» EXERCISE AIM
Copy the entries below word for word, starting at the line containing "Select the YTD zoom range" and ending at the line containing "[x=454, y=25]", with both of those lines included.
□ □ □
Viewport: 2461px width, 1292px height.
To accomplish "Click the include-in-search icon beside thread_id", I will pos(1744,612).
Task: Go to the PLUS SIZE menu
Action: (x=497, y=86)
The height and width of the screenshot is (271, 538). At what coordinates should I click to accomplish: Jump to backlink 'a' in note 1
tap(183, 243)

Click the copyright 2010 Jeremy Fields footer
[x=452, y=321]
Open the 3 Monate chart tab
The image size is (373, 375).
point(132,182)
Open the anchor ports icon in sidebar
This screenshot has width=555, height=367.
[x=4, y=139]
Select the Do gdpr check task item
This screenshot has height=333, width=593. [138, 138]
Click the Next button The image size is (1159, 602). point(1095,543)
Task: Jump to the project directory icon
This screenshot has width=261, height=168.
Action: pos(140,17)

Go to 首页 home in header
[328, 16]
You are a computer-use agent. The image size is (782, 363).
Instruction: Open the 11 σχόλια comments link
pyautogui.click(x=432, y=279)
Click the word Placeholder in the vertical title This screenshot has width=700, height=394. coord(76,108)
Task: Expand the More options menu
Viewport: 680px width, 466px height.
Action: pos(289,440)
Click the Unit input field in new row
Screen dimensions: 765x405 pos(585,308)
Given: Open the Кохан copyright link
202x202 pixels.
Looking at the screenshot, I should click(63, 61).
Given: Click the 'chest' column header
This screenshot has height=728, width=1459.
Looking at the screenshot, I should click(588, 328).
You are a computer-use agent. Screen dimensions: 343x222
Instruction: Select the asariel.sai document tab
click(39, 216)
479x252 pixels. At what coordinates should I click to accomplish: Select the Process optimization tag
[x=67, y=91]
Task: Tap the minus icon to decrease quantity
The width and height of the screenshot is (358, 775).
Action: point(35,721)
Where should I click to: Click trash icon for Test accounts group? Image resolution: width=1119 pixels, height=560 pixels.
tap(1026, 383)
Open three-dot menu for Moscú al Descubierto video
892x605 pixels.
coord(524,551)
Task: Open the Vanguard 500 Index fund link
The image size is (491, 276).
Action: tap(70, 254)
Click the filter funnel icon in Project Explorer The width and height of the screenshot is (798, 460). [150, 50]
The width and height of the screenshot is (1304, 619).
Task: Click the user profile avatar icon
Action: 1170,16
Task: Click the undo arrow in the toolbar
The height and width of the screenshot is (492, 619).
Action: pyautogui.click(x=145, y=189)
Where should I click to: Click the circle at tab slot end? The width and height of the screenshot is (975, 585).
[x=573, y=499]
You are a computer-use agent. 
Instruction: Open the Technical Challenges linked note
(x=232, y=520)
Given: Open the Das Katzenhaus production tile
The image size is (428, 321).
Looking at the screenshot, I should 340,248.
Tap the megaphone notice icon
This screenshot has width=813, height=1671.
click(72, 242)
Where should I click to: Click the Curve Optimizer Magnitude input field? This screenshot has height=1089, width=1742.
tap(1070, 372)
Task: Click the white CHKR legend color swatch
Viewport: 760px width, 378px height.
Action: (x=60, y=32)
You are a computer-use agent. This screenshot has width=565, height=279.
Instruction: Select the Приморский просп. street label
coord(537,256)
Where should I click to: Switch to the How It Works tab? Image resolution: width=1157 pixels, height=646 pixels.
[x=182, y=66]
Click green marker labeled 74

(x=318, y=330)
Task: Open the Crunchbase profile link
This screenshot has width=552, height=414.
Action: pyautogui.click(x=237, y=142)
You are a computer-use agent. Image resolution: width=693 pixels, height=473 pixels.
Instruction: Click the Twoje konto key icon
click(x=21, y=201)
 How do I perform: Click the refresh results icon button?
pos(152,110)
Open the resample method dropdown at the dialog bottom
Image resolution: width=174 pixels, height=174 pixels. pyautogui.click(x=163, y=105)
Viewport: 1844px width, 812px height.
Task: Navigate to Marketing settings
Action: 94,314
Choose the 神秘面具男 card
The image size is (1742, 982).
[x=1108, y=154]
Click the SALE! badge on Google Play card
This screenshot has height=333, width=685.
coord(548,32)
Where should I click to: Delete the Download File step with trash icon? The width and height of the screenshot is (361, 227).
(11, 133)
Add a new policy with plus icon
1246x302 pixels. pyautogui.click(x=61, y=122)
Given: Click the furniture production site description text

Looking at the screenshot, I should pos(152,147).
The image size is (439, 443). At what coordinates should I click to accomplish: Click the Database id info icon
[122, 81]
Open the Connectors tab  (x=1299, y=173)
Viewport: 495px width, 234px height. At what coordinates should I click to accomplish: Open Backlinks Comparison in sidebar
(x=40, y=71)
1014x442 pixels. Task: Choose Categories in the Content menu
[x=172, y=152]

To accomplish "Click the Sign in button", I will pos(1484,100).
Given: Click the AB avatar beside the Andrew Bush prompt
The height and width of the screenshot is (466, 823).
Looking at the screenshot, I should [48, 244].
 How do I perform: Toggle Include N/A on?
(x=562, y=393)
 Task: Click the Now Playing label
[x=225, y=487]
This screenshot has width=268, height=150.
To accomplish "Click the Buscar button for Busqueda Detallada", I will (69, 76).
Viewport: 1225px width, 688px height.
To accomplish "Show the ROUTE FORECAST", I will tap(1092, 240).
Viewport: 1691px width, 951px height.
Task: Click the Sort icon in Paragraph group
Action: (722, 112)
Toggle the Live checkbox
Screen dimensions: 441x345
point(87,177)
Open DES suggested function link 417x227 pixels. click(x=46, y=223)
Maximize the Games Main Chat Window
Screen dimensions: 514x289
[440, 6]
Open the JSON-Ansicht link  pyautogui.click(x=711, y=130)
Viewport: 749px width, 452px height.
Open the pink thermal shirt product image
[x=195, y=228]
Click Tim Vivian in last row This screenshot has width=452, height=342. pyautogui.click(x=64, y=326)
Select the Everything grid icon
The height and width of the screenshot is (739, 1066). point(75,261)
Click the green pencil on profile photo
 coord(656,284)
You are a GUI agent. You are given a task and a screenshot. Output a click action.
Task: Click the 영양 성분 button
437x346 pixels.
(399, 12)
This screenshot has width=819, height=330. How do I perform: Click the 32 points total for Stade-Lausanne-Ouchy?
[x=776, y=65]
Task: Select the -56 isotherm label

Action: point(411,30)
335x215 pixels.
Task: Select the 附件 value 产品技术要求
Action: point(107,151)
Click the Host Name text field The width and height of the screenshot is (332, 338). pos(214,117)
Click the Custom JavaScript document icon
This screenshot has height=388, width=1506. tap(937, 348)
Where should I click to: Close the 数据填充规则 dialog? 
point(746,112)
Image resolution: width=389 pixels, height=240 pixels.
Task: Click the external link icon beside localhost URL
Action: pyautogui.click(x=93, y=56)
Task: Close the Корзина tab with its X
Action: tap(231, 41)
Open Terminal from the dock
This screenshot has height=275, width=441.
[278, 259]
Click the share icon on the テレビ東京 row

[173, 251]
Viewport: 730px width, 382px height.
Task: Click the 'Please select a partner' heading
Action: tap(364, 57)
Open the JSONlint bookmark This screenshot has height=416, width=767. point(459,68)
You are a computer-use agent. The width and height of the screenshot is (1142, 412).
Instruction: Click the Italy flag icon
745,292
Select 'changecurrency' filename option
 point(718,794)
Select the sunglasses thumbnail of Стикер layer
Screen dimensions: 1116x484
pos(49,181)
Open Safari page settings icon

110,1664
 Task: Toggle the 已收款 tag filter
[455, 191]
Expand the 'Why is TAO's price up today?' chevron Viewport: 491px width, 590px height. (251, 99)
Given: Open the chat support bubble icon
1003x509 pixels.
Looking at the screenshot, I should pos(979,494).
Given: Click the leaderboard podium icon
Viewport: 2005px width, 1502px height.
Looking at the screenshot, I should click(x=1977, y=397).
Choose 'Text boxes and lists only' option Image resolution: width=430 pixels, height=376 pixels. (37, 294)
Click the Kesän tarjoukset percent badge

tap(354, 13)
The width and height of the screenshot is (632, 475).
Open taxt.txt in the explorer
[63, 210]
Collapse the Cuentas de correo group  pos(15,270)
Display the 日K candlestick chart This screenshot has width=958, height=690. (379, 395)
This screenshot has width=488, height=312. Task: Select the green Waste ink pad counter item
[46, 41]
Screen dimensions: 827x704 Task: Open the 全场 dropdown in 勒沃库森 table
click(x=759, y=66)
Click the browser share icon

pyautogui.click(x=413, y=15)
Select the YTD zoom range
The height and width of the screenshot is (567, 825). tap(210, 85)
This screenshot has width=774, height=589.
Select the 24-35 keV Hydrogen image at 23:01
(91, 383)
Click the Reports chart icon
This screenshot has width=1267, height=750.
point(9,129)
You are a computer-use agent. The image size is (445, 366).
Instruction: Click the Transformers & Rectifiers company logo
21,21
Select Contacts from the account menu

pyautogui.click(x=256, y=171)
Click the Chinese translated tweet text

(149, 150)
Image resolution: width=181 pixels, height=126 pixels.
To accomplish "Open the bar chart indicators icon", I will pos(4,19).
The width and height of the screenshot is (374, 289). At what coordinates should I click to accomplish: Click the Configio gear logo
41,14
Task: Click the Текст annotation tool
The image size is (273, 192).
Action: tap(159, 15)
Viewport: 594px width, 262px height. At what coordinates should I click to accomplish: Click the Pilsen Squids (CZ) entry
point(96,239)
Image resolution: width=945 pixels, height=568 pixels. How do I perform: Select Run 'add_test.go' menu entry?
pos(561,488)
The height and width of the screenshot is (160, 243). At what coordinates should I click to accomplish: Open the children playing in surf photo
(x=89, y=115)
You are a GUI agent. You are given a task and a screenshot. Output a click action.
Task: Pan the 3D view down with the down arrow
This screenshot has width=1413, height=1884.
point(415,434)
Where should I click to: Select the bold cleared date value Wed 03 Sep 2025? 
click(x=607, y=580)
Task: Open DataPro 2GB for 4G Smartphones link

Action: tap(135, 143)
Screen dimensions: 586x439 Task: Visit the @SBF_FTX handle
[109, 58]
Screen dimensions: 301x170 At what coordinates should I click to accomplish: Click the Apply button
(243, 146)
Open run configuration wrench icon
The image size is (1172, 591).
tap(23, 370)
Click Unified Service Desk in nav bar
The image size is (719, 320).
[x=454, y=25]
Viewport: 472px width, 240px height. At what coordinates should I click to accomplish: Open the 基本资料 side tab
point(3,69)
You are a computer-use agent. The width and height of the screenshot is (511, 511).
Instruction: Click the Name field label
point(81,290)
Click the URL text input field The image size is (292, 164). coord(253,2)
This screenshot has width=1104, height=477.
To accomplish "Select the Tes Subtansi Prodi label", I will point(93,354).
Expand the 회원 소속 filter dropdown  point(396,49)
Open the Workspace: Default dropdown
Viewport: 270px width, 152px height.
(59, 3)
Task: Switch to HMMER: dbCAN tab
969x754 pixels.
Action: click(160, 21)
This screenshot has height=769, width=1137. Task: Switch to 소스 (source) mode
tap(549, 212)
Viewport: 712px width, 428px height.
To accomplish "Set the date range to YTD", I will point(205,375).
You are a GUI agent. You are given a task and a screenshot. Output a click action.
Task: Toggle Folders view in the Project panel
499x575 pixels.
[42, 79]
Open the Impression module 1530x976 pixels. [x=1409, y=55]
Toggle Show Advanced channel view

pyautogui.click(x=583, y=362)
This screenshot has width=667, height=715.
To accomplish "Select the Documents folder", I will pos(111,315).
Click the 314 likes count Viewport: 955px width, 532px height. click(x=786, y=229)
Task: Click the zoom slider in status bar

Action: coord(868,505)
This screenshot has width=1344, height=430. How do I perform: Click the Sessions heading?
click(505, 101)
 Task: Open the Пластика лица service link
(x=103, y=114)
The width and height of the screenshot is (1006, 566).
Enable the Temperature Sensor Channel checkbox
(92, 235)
□ □ □
» SOLUTION
Select the YTD zoom range
The height and width of the screenshot is (567, 825). tap(210, 85)
This screenshot has width=774, height=589.
Select the 24-35 keV Hydrogen image at 23:01
(91, 383)
Click the Reports chart icon
This screenshot has width=1267, height=750.
point(9,129)
You are a computer-use agent. The image size is (445, 366).
Instruction: Click the Transformers & Rectifiers company logo
21,21
Select Contacts from the account menu

pyautogui.click(x=256, y=171)
Click the Chinese translated tweet text

(149, 150)
Image resolution: width=181 pixels, height=126 pixels.
To accomplish "Open the bar chart indicators icon", I will pos(4,19).
The width and height of the screenshot is (374, 289). At what coordinates should I click to accomplish: Click the Configio gear logo
41,14
Task: Click the Текст annotation tool
The image size is (273, 192).
Action: tap(159, 15)
Viewport: 594px width, 262px height. At what coordinates should I click to accomplish: Click the Pilsen Squids (CZ) entry
point(96,239)
Image resolution: width=945 pixels, height=568 pixels. How do I perform: Select Run 'add_test.go' menu entry?
pos(561,488)
The height and width of the screenshot is (160, 243). At what coordinates should I click to accomplish: Open the children playing in surf photo
(x=89, y=115)
You are a GUI agent. You are given a task and a screenshot. Output a click action.
Task: Pan the 3D view down with the down arrow
This screenshot has width=1413, height=1884.
point(415,434)
Where should I click to: Select the bold cleared date value Wed 03 Sep 2025? 
click(x=607, y=580)
Task: Open DataPro 2GB for 4G Smartphones link

Action: tap(135, 143)
Screen dimensions: 586x439 Task: Visit the @SBF_FTX handle
[109, 58]
Screen dimensions: 301x170 At what coordinates should I click to accomplish: Click the Apply button
(243, 146)
Open run configuration wrench icon
The image size is (1172, 591).
tap(23, 370)
Click Unified Service Desk in nav bar
The image size is (719, 320).
[x=454, y=25]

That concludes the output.